If everything breaks right for Johnston, there could be a new elementary school in the middle of town in a few years.
Superintendent of Johnston Schools Dr. Bernard DiLullo discussed the proposed site, potential challenges and a rough timeline during an interview with the Sun Rise last week. The area, which is greater than 18 acres total, is located behind the Johnston Recreation Center and Johnston High School. He said the district would need about 12 acres of land for the school.
DiLullo said the land is mostly wooded right now, and there will have to be determinations made on whether there are wetlands on the property and how much of it can be built up.
The district has Colliers developing phase one of the application process, which is due in September. DiLullo said phase one mostly consists of preliminary steps, such as engineering, discussions with the Department of Environmental Management and architectural work.
“It’s a town parcel, so it’s already owned by the town, and it’s kind of in the center of town,” DiLullo said, stressing the project is still in the very early stages. “So the nice thing about it, if that becomes an elementary school, we have our middle school, our high school and our elementary school in one location, which is nice.”
DiLullo said the new school would incorporate grades one through four, with grade five getting moved to the current Early Childhood Center at Ferri Middle School. He said it would provide some separation from Ferri students, but “they’d be part of that middle school experience.”
Kindergarten and preschool would still be housed under one roof. He added that, in an ideal scenario, phases one and two would be complete in time for a bond referendum in 2020. If that passed, construction could get underway in the spring of 2021.
DiLullo said that with current state incentives that would reimburse the district for some of the expenses, it’s a chance Johnston can’t afford to ignore.
“We’re looking at a building that serves the 21st-century learning skills of our students. So, hub areas where kids can work cooperatively,” DiLullo said. “Technology integration throughout the whole building. The ability to focus on math, science and engineering is big. So we want all of those components to be present in that elementary school, in addition to art rooms, music rooms, gymnasiums, which are lacking at this point in our elementary schools.”
The School Building Committee meets once a month, but those will be doubled if phase one goes through in September.
“We’ll increase the meetings after that because that becomes the true work in terms of building design, educational purpose, feedback from the community,” DiLullo said. “It kind of shifts into high gear after that preliminary step is completed.”

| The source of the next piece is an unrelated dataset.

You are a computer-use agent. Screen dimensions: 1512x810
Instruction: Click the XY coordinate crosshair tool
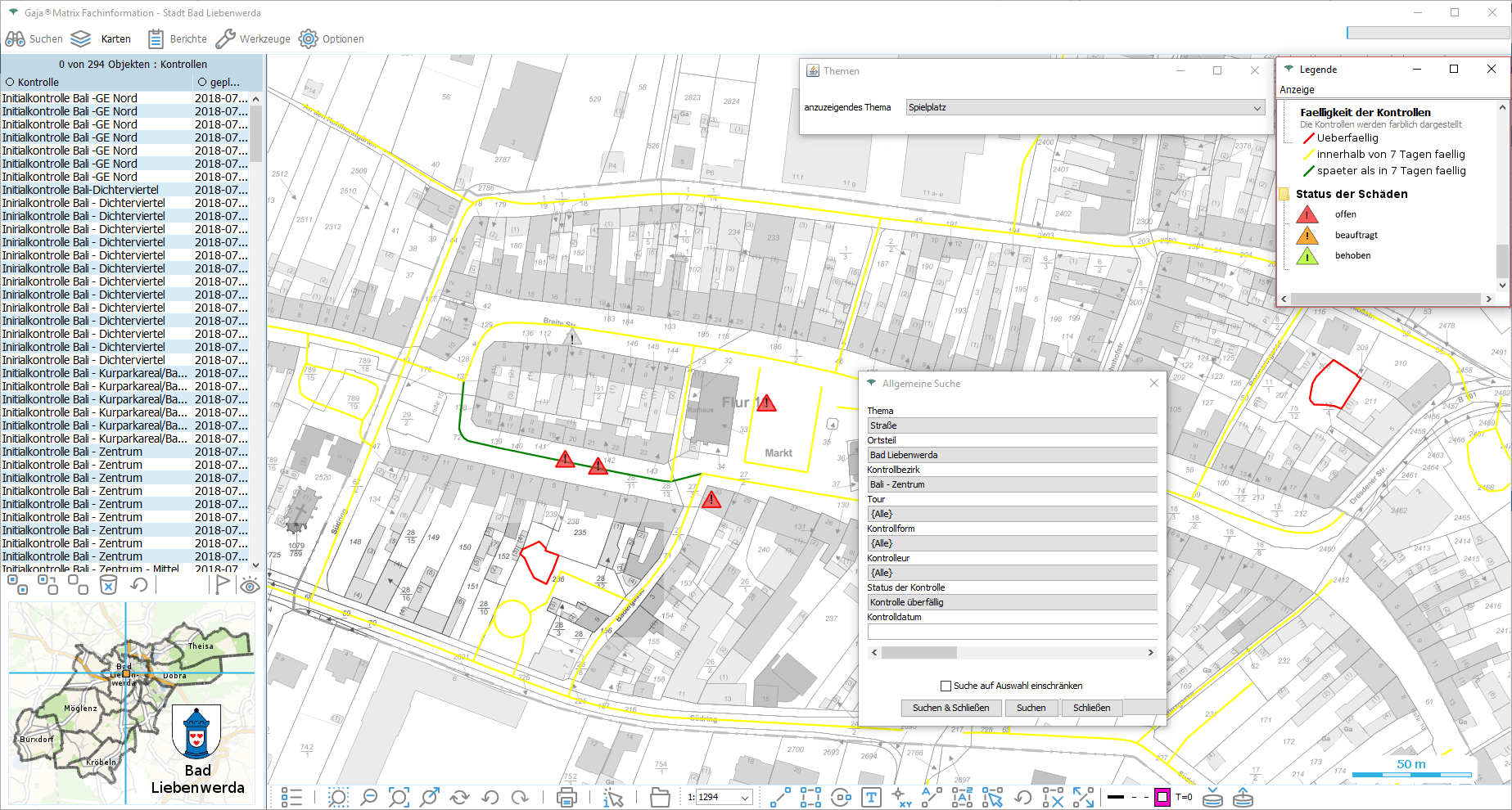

Colliers’ Martin Dow presented a video to the committee during its most recent meeting on May 13. A drone captured an overhead view of the land proposed for the new school, and Dow said it would be a “great area.”
He also stressed that they are “at the very beginning of the beginning” in the process.
“We talked a little bit about the best way to approach this. We kind of carved out our thumbprint on this particular area of land. We think it has a lot of potential,” Dow said. “We know that there’s a house in the back over here that potentially may or may not be in the way, we don’t know yet. But potentially we could have two roads that are coming on to this new campus.”
Dow pointed out that the land is centrally located not only near the middle and high schools, but also emergency medical facilities like the Police and Fire departments. He said Colliers has received permission from the Town Council to draft requests for proposals from architects, civil engineers and environmental firms for early work.
He said there will be a review of the draft RFPs on June 24. There are still several steps ahead for what was described as the “first step in the marathon.”
The committee unanimously approved a memorandum of understanding with the Rhode Island Department of Education for $150,000 to cover technical assistance, the project manager and assessment of property.
DiLullo told the board that “if we use it appropriately,” the money does not have to be reimbursed.